> **Task details**: Select and copy out every line in the records containing "will".

======== Source data

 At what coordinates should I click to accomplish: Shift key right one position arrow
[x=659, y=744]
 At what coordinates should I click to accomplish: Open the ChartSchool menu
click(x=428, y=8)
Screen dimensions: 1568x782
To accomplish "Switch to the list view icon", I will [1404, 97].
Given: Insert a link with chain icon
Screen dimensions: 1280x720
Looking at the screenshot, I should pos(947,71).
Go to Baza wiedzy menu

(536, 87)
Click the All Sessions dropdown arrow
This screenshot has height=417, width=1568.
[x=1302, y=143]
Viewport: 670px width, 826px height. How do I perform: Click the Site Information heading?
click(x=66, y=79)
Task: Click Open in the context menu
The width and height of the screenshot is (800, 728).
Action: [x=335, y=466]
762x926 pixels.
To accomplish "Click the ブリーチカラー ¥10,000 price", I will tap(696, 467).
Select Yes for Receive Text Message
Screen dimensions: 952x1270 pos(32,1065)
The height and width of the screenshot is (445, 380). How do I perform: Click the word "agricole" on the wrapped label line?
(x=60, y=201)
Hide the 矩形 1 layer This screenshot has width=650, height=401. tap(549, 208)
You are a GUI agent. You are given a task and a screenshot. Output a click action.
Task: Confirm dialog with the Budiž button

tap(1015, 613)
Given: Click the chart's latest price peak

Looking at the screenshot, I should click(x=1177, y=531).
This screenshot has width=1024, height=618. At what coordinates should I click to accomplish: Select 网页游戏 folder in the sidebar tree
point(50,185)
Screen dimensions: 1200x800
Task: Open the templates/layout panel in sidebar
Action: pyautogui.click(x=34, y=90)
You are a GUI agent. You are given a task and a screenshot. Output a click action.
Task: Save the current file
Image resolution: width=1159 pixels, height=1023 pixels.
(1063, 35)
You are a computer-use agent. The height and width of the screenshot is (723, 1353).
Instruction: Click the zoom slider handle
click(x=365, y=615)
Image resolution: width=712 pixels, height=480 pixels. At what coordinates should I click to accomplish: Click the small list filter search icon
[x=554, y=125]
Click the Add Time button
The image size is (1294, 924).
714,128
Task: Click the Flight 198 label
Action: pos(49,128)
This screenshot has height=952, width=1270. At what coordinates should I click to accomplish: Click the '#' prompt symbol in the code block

================

> **Task output**:
To accomplish "Switch to the list view icon", I will [1404, 97].
To accomplish "Click the ブリーチカラー ¥10,000 price", I will tap(696, 467).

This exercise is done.